Task instructions. Without the pictures, set down exactly the lines from the one that contains "Open the 消息中心 dropdown in the header" to the end of the entries, both included, and nothing besides.

The records.
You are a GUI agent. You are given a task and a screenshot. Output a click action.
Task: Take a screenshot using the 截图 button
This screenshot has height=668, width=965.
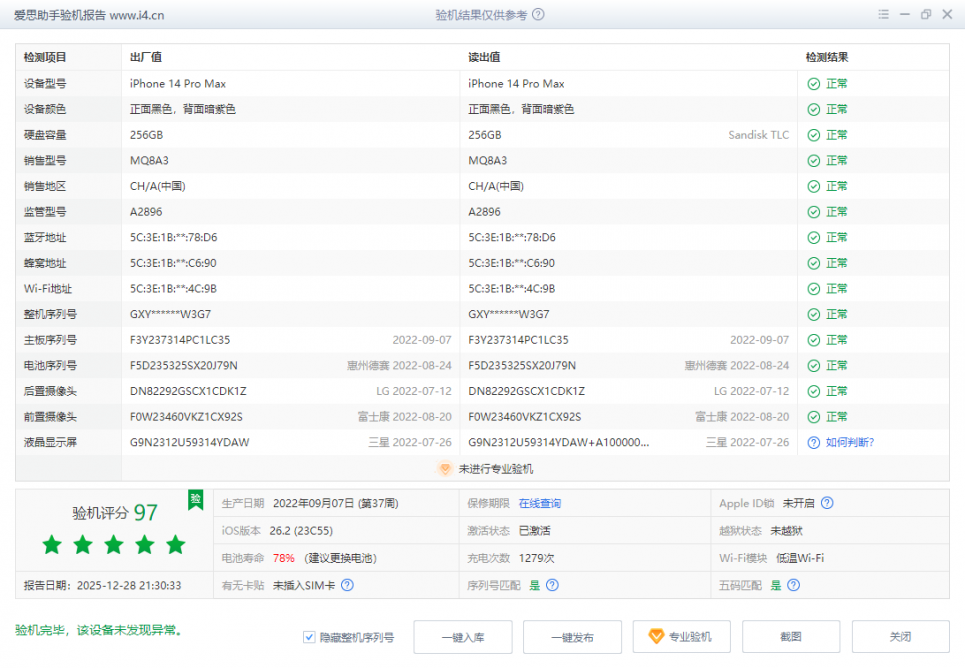(791, 637)
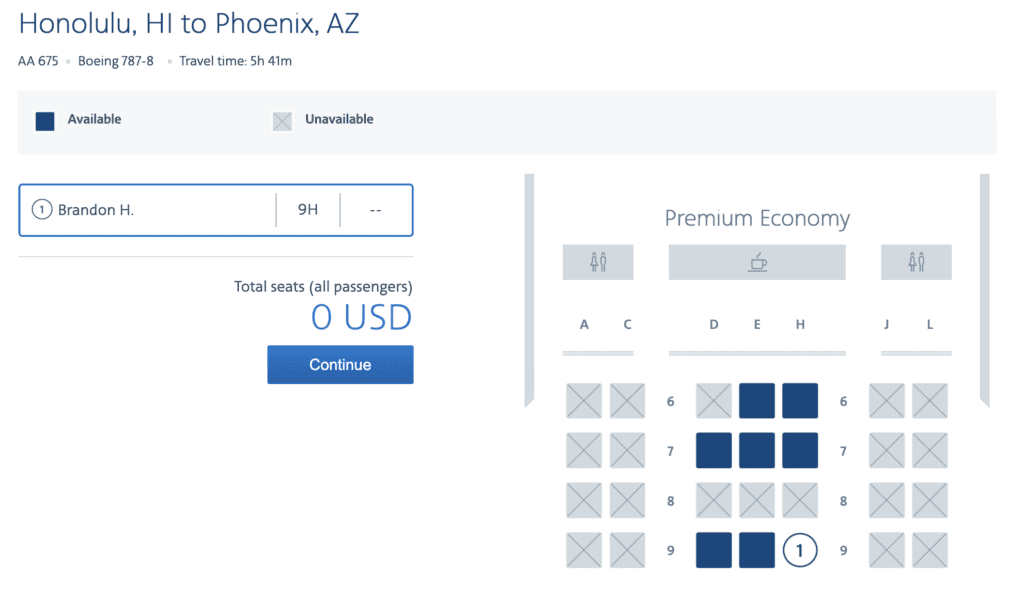1024x589 pixels.
Task: Click the Unavailable legend swatch
Action: click(283, 121)
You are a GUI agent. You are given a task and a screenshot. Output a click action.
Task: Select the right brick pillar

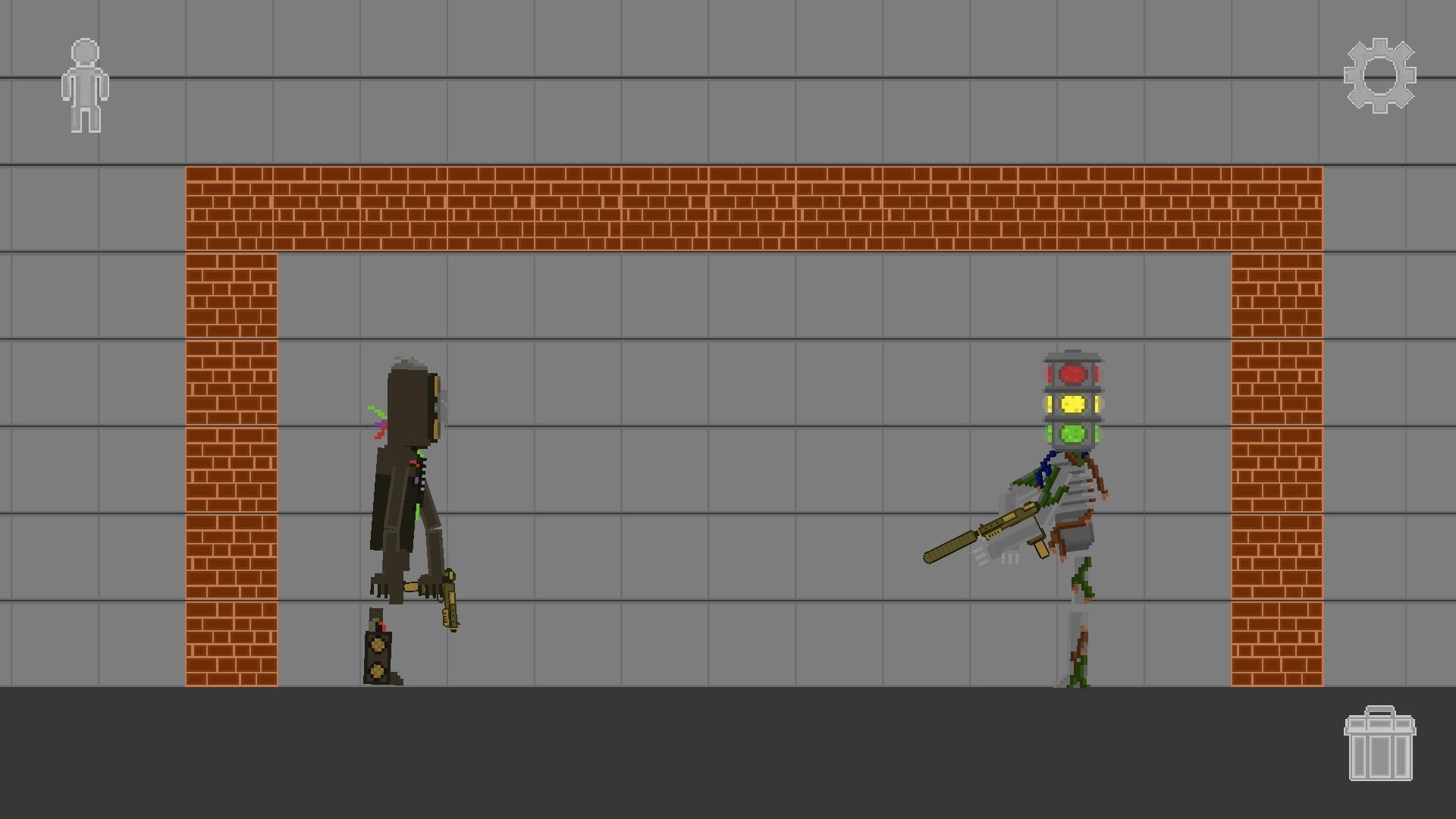1277,469
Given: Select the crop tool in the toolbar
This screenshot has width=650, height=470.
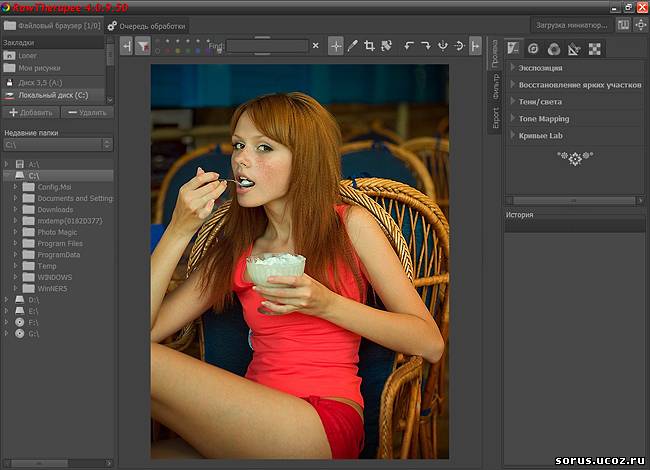Looking at the screenshot, I should pyautogui.click(x=369, y=45).
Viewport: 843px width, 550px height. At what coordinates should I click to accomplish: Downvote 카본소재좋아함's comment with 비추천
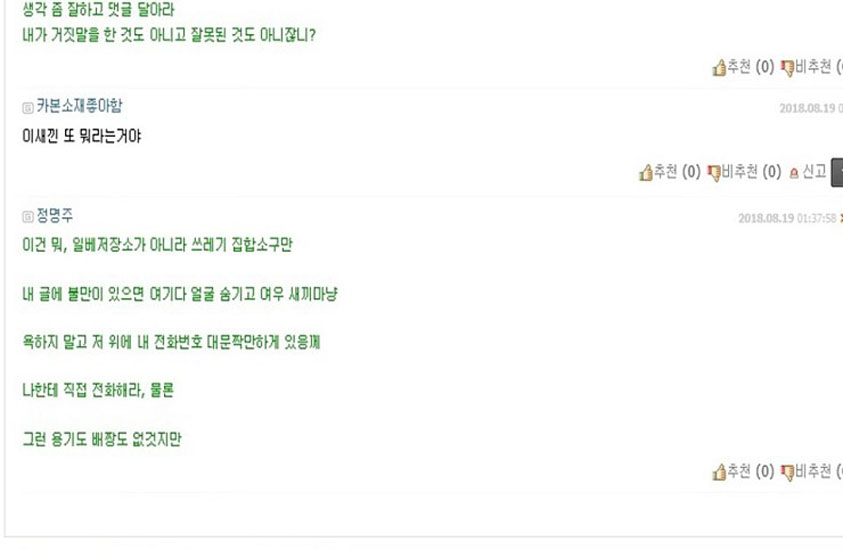tap(744, 172)
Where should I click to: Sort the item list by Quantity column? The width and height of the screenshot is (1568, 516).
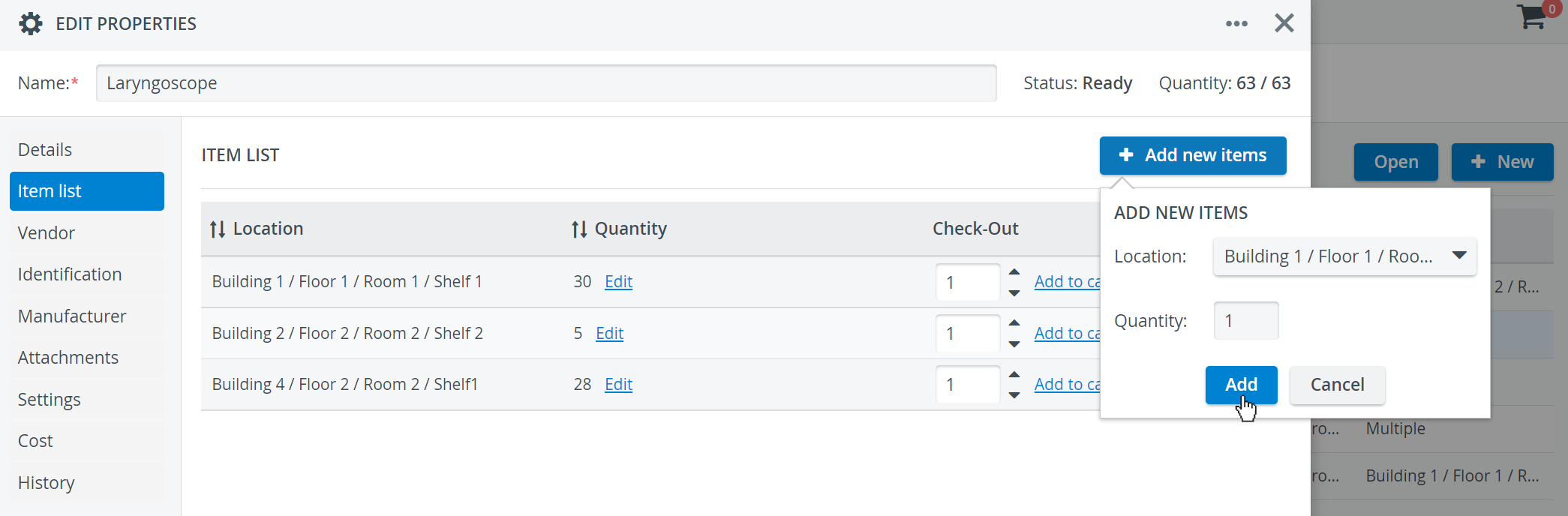tap(579, 229)
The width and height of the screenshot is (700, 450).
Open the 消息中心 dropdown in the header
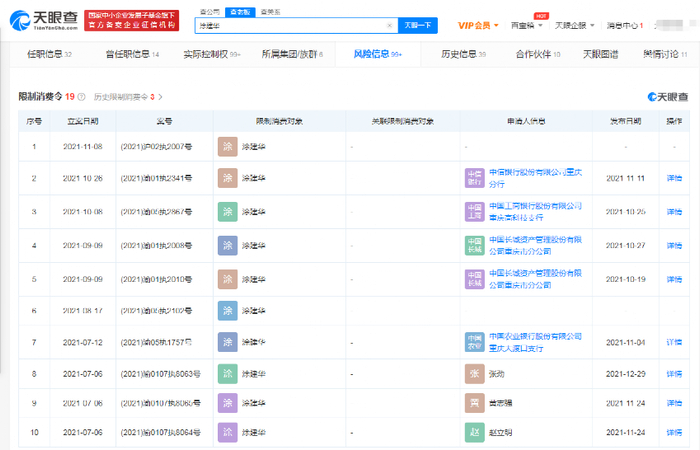click(x=626, y=24)
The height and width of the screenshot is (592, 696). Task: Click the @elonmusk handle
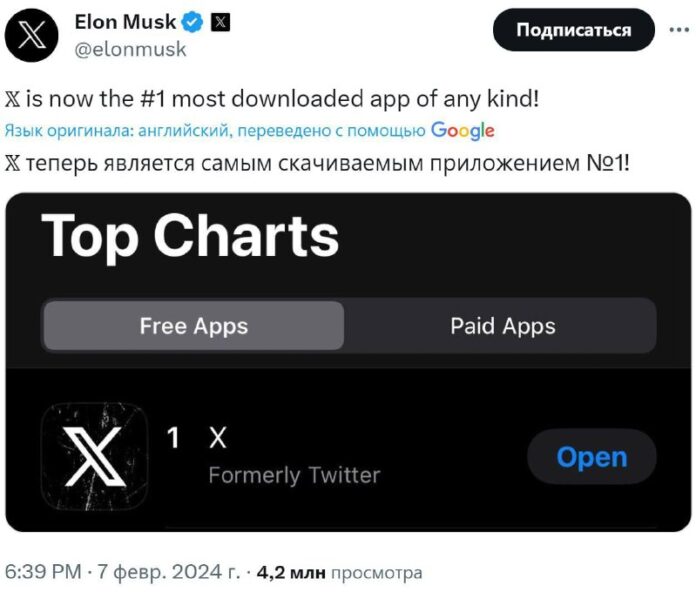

Answer area.
Open the 消息中心 dropdown in the header
click(x=626, y=24)
The height and width of the screenshot is (592, 696). Task: Click the @elonmusk handle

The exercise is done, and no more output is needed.